* Problem details *
Write out the lines of the material below word for word, beginning at the line that contains "Click the Graustufen-DeltaE group title" and stopping after the line that contains "This screenshot has width=1186, height=1008.".

(Records excerpted from a collection)
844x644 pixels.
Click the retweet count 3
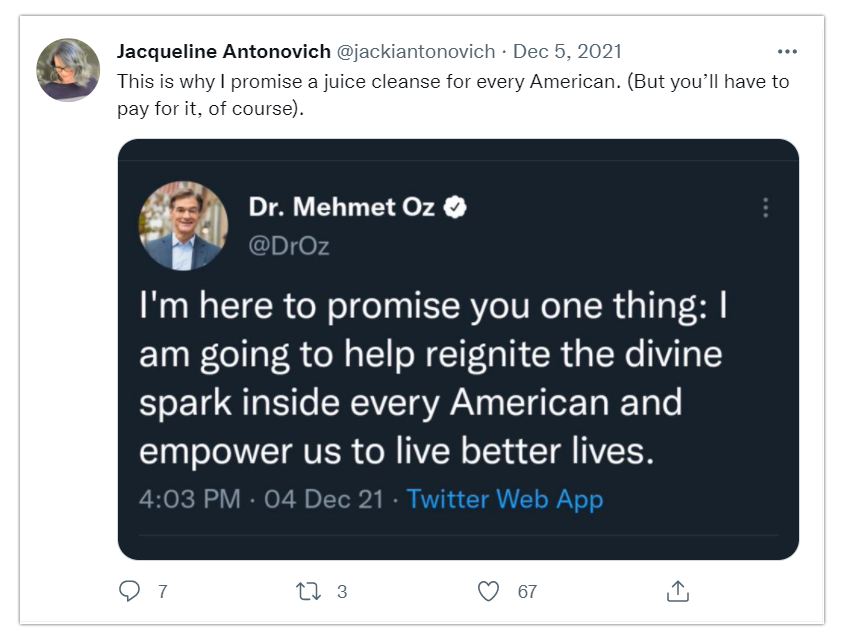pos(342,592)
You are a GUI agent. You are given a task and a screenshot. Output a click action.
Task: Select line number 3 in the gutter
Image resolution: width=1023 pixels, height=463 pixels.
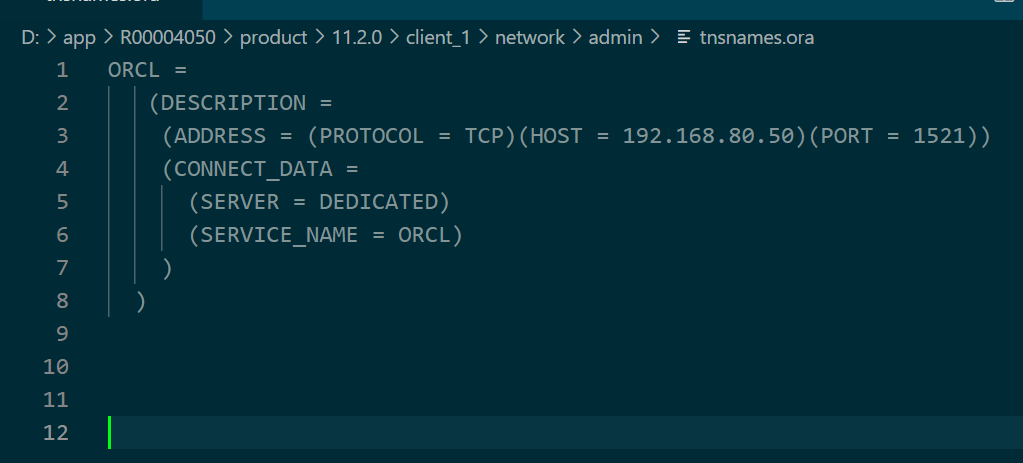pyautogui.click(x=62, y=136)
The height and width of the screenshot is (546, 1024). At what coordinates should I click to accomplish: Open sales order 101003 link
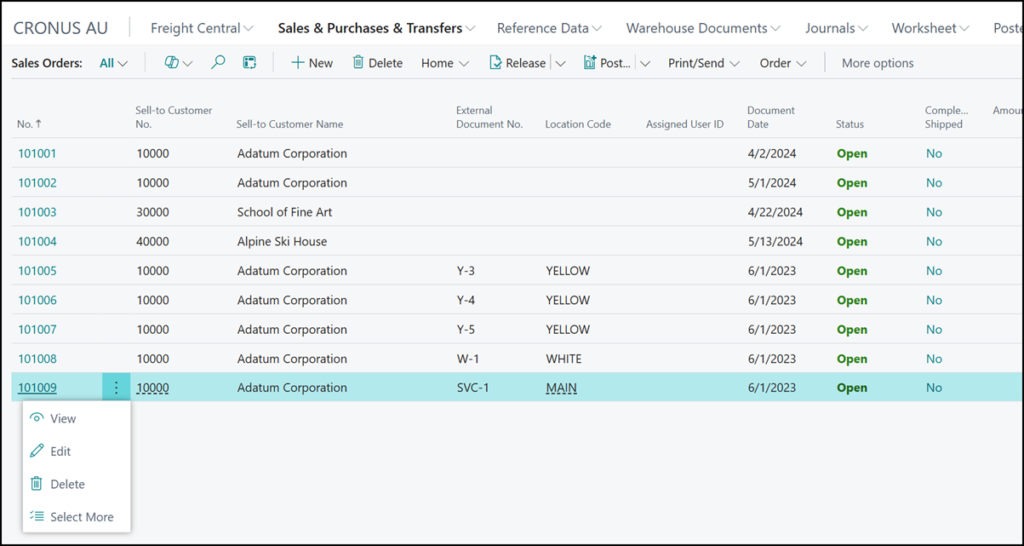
---
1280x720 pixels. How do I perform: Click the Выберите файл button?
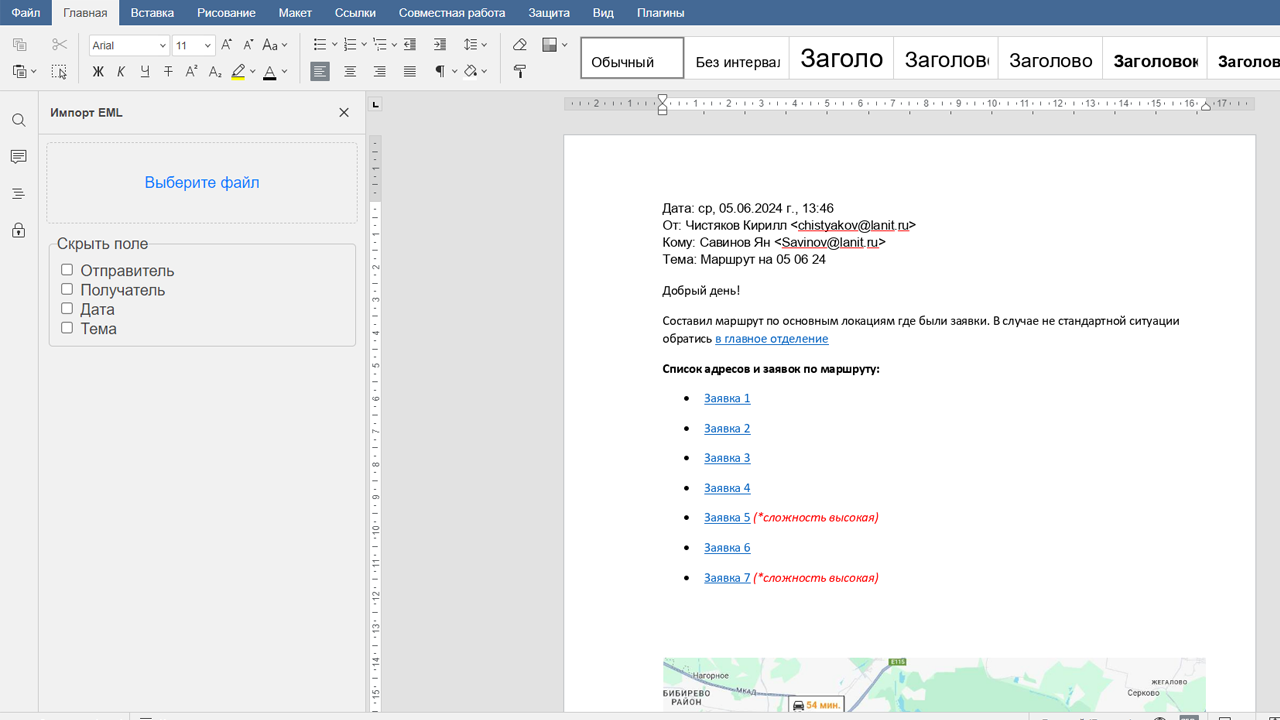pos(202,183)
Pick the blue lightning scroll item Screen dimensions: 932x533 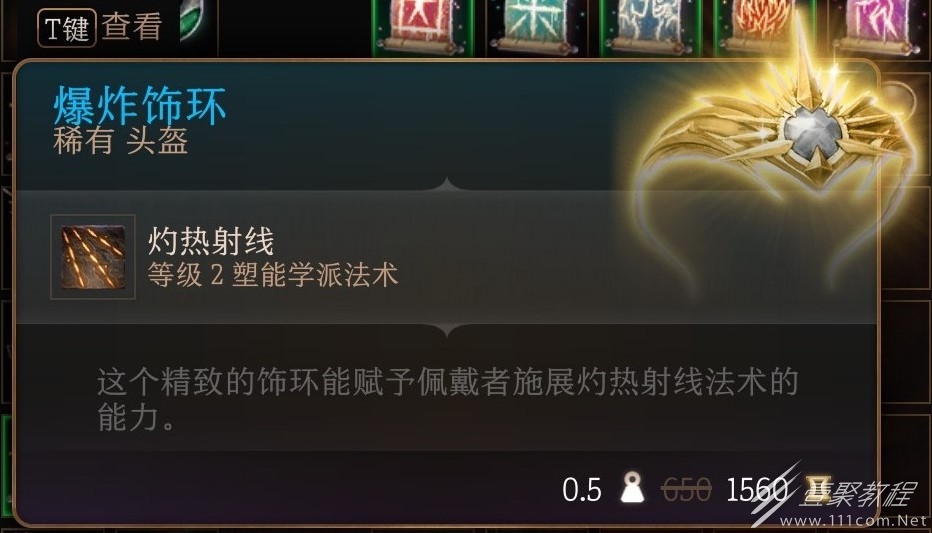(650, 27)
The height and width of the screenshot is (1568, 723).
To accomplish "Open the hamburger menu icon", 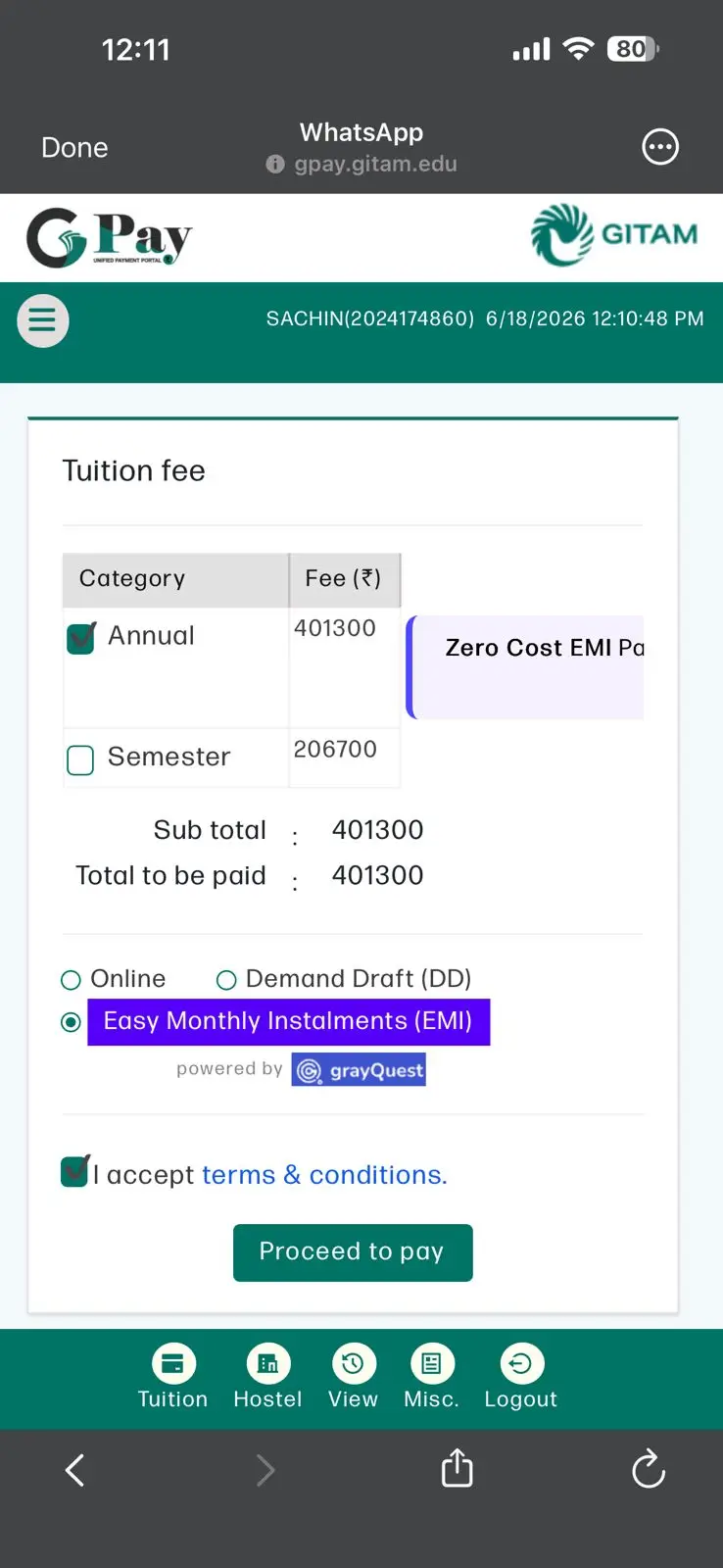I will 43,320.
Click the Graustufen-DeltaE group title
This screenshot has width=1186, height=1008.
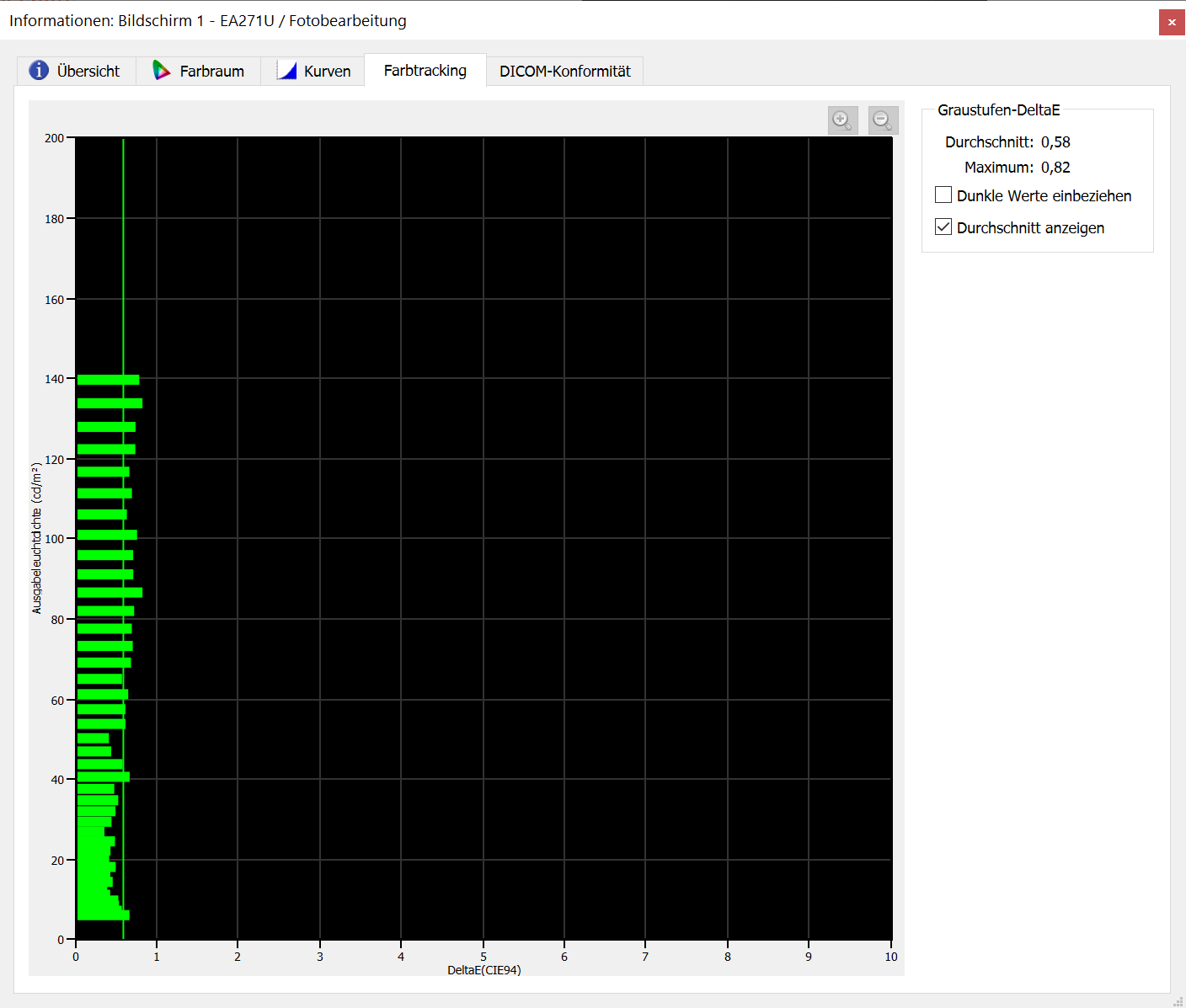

* The completed task *
Click the Graustufen-DeltaE group title
This screenshot has width=1186, height=1008.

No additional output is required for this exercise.